Get the same hash value for a Pandas DataFrame each time

Question

My goal is to get unique hash value for a DataFrame. I obtain it out of .csv file. Whole point is to get the same hash each time I call hash() on it.

My idea was that I create the function

def _get_array_hash(arr):
    arr_hashable = arr.values
    arr_hashable.flags.writeable = False
    hash_ = hash(arr_hashable.data)
    return hash_

that is calling underlying numpy array, set it to immutable state and get hash of the buffer.

INLINE UPD.

As of 08.11.2016, this version of the function doesn't work anymore.
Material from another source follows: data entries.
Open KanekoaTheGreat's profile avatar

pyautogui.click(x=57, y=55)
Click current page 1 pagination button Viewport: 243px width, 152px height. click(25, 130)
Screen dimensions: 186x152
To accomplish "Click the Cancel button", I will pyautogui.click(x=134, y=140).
Instead, you should use

hash(df.values.tobytes())

See comments for the Most efficient property to hash for numpy array.

END OF INLINE UPD.

It works for regular pandas array:

In [12]: data = pd.DataFrame({'A': [0], 'B': [1]})
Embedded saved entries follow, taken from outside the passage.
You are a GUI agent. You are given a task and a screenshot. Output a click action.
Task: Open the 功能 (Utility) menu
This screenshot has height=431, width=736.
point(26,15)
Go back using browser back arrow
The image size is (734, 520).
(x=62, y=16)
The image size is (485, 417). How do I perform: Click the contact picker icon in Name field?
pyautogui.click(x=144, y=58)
In [13]: _get_array_hash(data)
Out[13]: -5522125492475424165

In [14]: _get_array_hash(data)
Out[14]: -5522125492475424165

But then I try to apply it to DataFrame obtained from a .csv file:

In [15]: fpath = 'foo/bar.csv'

In [16]: data_from_file = pd.read_csv(fpath)

In [17]: _get_array_hash(data_from_file)
Out[17]: 6997017925422497085

In [18]: _get_array_hash(data_from_file)
Out[18]: -7524466731745902730

Can somebody explain me, how's that possible?
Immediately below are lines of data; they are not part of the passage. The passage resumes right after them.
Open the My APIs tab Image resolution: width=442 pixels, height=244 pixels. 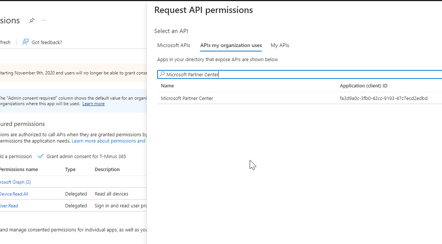pyautogui.click(x=280, y=45)
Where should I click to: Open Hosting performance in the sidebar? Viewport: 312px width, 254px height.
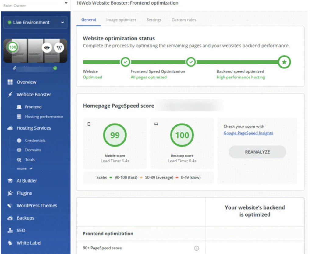click(x=44, y=117)
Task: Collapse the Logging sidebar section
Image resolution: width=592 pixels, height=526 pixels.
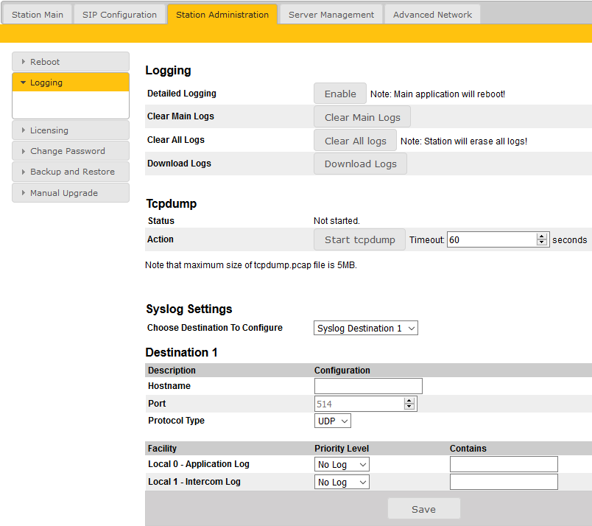Action: pyautogui.click(x=71, y=83)
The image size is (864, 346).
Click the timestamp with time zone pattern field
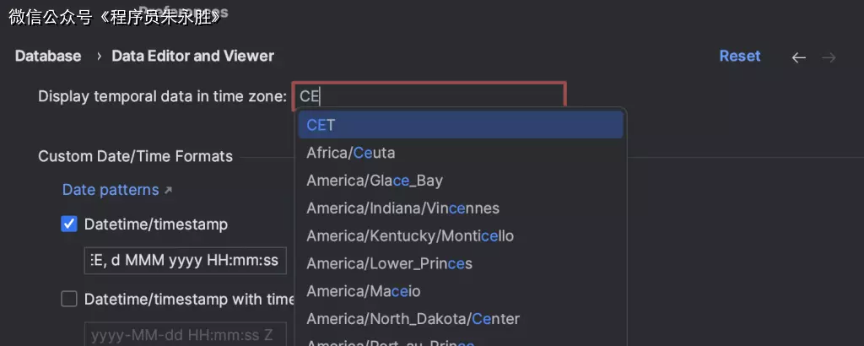pos(185,334)
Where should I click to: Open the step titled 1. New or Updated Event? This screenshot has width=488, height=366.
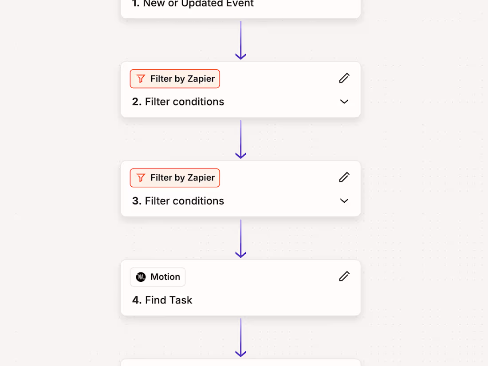tap(240, 4)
I can create new DataFrame out of it, like

new_data = pd.DataFrame(data=data_from_file.values, 
            columns=data_from_file.columns, 
            index=data_from_file.index)

and it works again

In [25]: _get_array_hash(new_data)
Out[25]: -3546154109803008241

In [26]: _get_array_hash(new_data)
Out[26]: -3546154109803008241

But my goal is to preserve the same hash value for a dataframe across application launches in order to retrieve some value from cache.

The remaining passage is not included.